Archery at the 3D range
If you visit the state forest outside of bow hunting season, but still want to sharpen your arrow slinging skills in the most realistic way possible, you're in luck. Potomac State Forest has its own 3D archery range. The range charges a nominal fee for teens and adults, but children are free. It features 30 life sized, three-dimensional targets of various local animals. The range can be tons of fun even if you are not into hunting.
Geocaching is a 21st century outdoor activity. Participants use GPS services to place and retrieve containers at specific locations anywhere in the world.

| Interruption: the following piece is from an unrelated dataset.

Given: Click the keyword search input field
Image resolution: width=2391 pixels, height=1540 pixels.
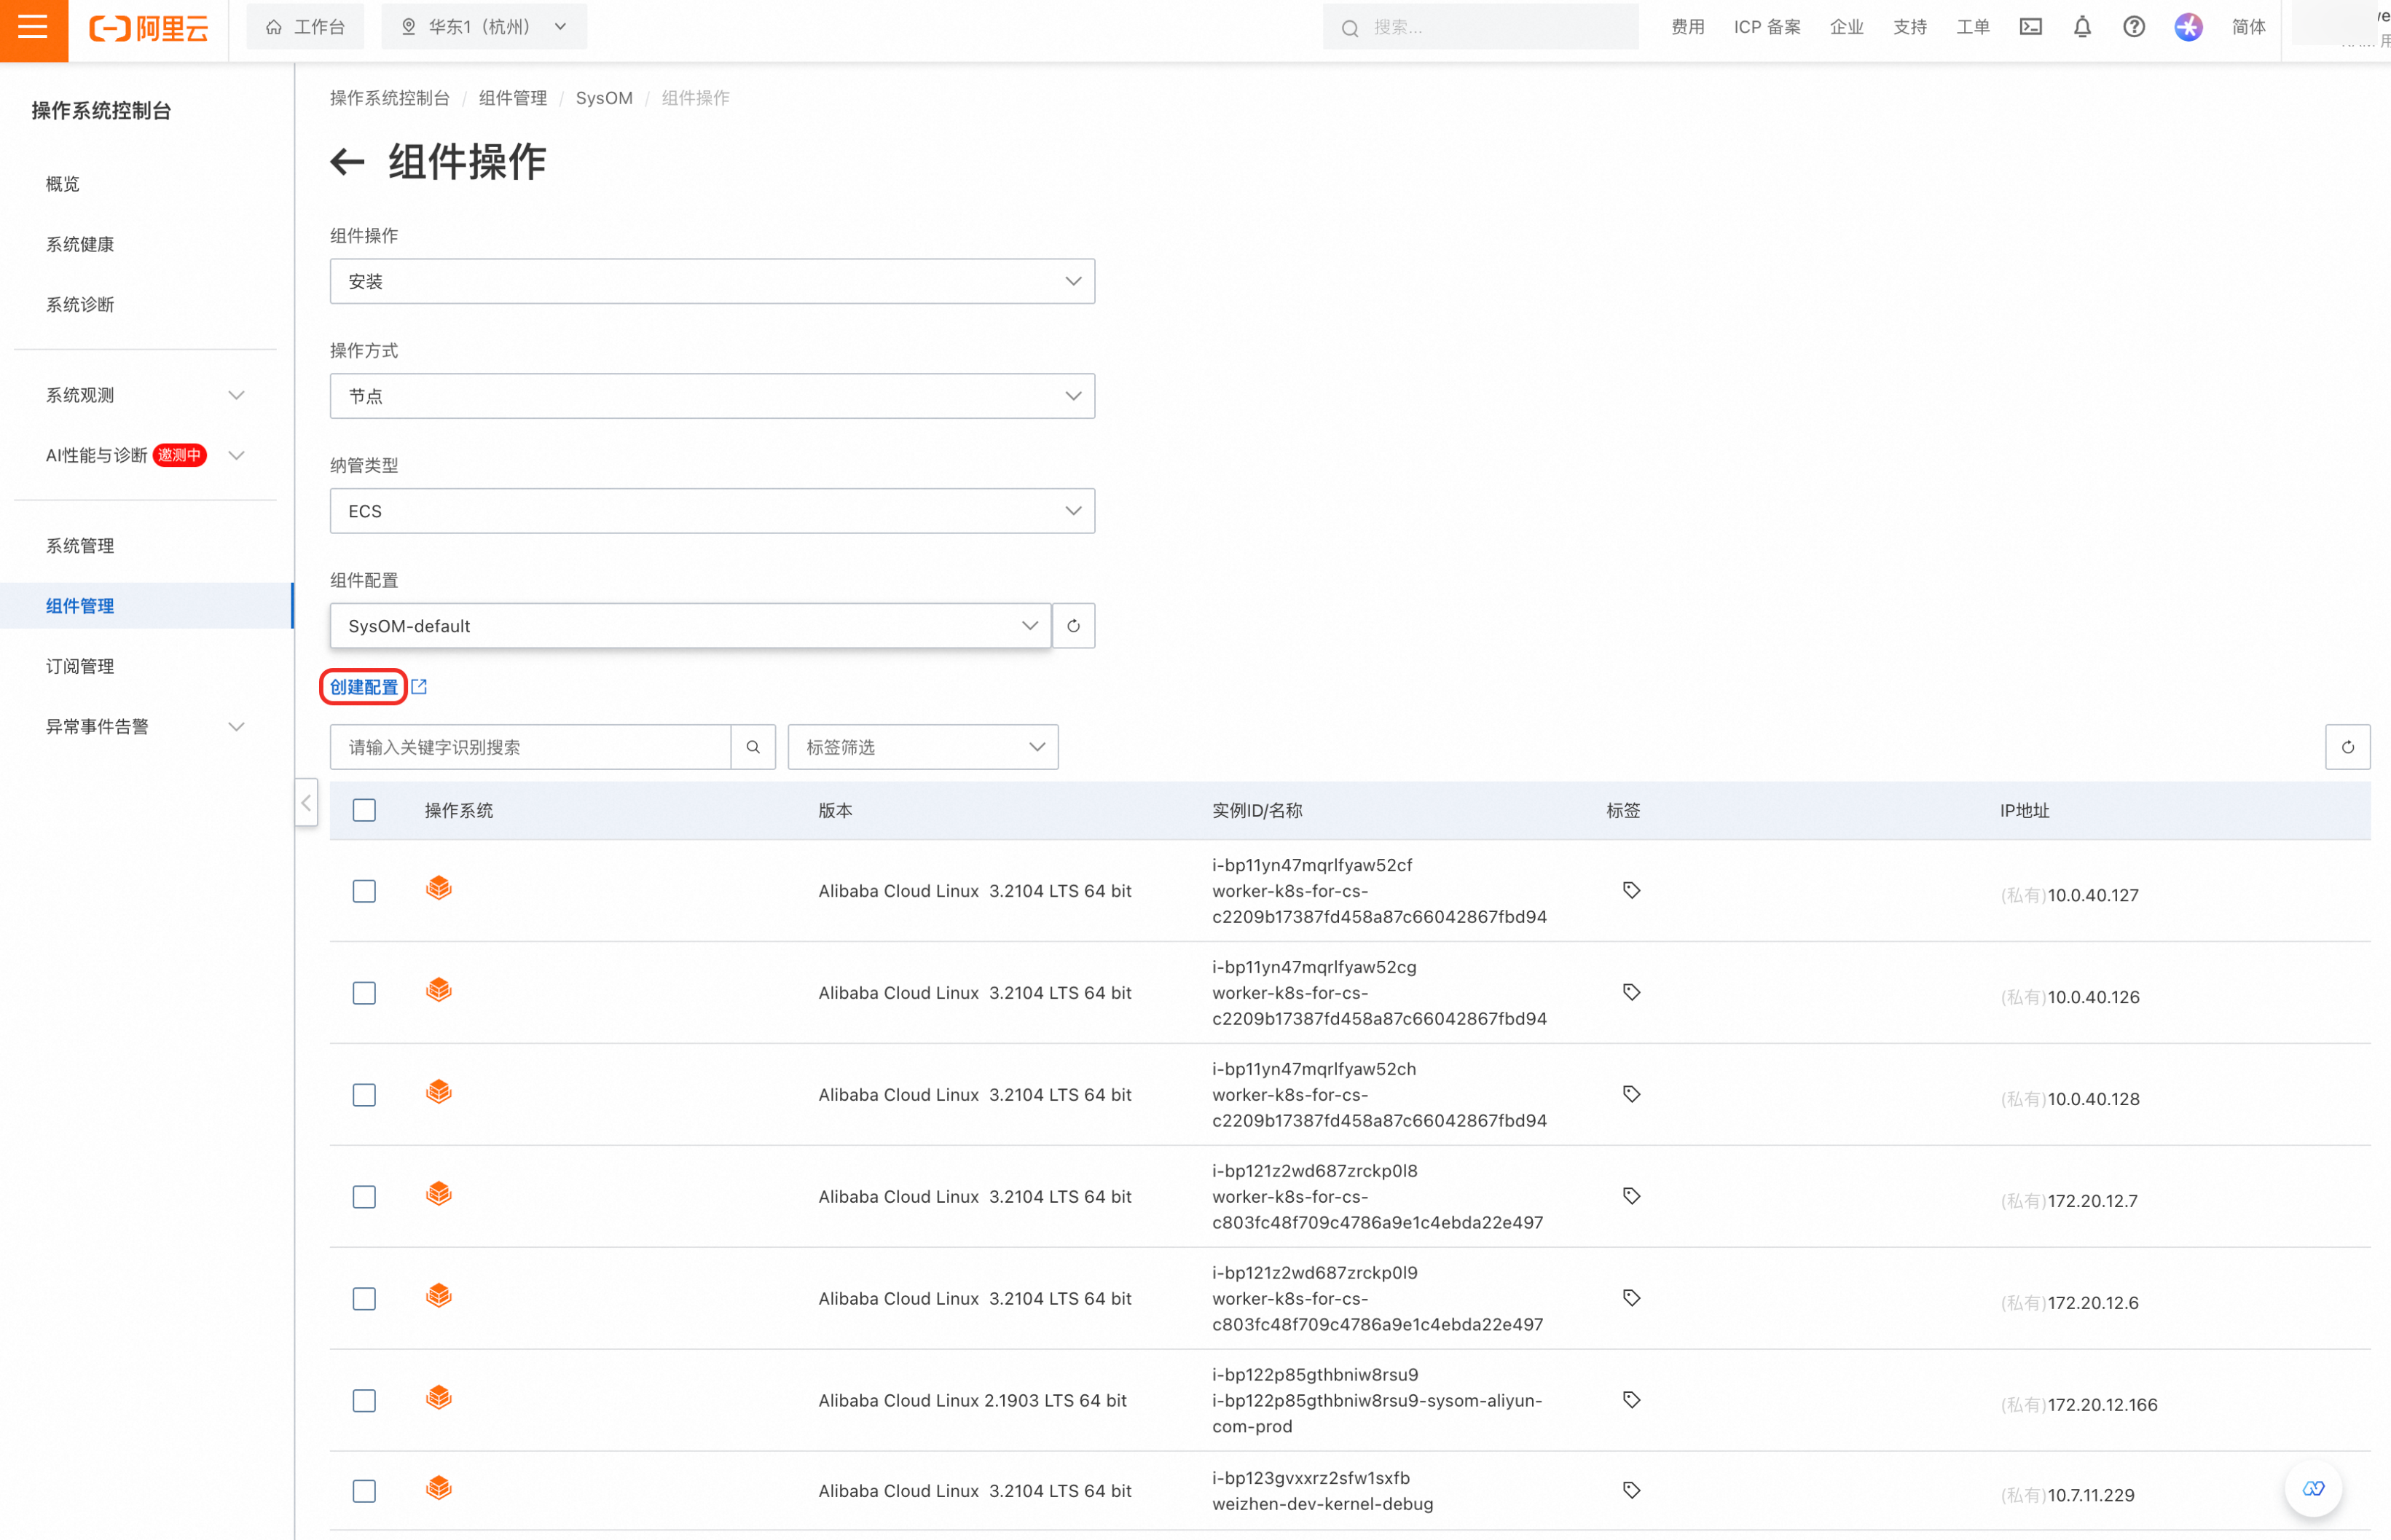Looking at the screenshot, I should (x=530, y=747).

When you find a container, you retrieve the logbook from within and record your successful find before returning the container to where you found it. Potomac State Forest supports geocaching, but the Maryland Department of Natural Resources asks that you follow their guidelines and receive approval before caching a container. Join the global treasure hunt!
If hunting deer is your idea of a good weekend out, roll that camper up to Potomac State Forest, the venison awaits. Other forms of game abound, but whitetail is the primary focus around here. Of course, you will need to check the season for bow, black powder, and rifle hunting. If coming from out of state ensure that your firearms adhere to Maryland's laws.
Potomac State Forest is an outstanding place to try your luck if you brought a fishing rod in your campervan. Located just a stone's throw from the headwaters of the Potomac River, the state forest has fresh clean streams that are home to a fantastic trout fishery. You are best off getting down to the Potomac itself, but numerous streams feed into it from the state forest, giving you plenty of creek to dip your line into. As usual, check local regulations first.
Cross-Country Skiing and Snowmobiling
If you have skis in your rig or are towing a snowmobile on your trail, this remote part of Maryland is ideal for ripping around in the winter snow on the conveyance of your choice. There are plenty of trails for both cross-country skiers and snowmobilers. Get a great cardio workout in the wilds of inland maine or let off some steam speeding through the winter wonderland like a bat out of hell on your snowmobile. You can purchase a trail map on the Maryland Department of Natural Resources website.